Thursday, January 22, 2009

3 Things I learned from my Office Retreat…

1. It should not be called a “retreat” (no matter what management says) because that implies a fun, non-work related experience. It should have been called “Six-Hour-Meeting-Where-You-Fantasize-About-Plunging-a-Pen-in-your-Eye.”

2. Some people have no idea how to “keep comments under 2 minutes” or “keep comments on topic” or “keep comments from being the stupidest things ever said” or “keep comments from making people want to plunge a pen in their eye”.

3. Never volunteer to be in charge of an office “retreat”. It’s never a good idea. Never, ever, ever!!!!*

*I don't know what I was thinking when I volunteered. I blame it on a high fructose corn syrup delusion...

Friday, January 9, 2009

To Blog or Not To Blog (I’m pretending that I’m the first clever person to come up with this title…)

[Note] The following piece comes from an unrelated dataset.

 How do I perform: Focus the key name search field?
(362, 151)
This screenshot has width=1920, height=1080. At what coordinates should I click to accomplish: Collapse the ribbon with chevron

So, I’ve not been blogging.

If you’ve noticed my absence, thank you! You’re a nice person and I will give you a gold star when I see you. (I really do have some in my purse, so just ask. (And if you’re wondering why I have some in my purse, it’s the same reason I have pompoms in my car: If you prepare for gold star/pompom experiences, they come your way!! (At least, in theory.)))

Why haven’t I been blogging you ask?

Well, there are a million reasons why, but it boils down to one thing: I’ve had nothing to say. (At least not anything that I would be willing to sit down and write about.)

So, I decided to take a little break to gather (or get) some thoughts, and then come back with a bang in the New Year.

Also, I’ve opted not to do a year in review, because I’ve read all of yours, and you make my year look like I’m trapped in my own incredibly less funny and picturesque version of Groundhog Day.

I’ll give you a Six-word Memoir of it, though:

Dreams attempted, successes and failures resulted.*

But enough about 2008, let’s look on to 2009!

I hope you all have something you want to accomplish this coming year.

Something that you’ve never done before!

Something that you’ll talk about for years to come!!

Something that will change your life!!!

(And if you DO have something, could you tell me about it? Not that I’d copy your idea or anything. Of course I wouldn’t do that! Well, unless it was a really fantastic idea…I mean, it’s a free if it’s something I want to do, I’ll do it…you can’t stop me…unless, of course, you don’t tell me about it…but I really want you to…because I don’t have any ideas…so, disregard what I’ve said…I won’t copy you… I pinky-swear promise…well…maybe…)

*What would be your Six-word Memoir of 2008?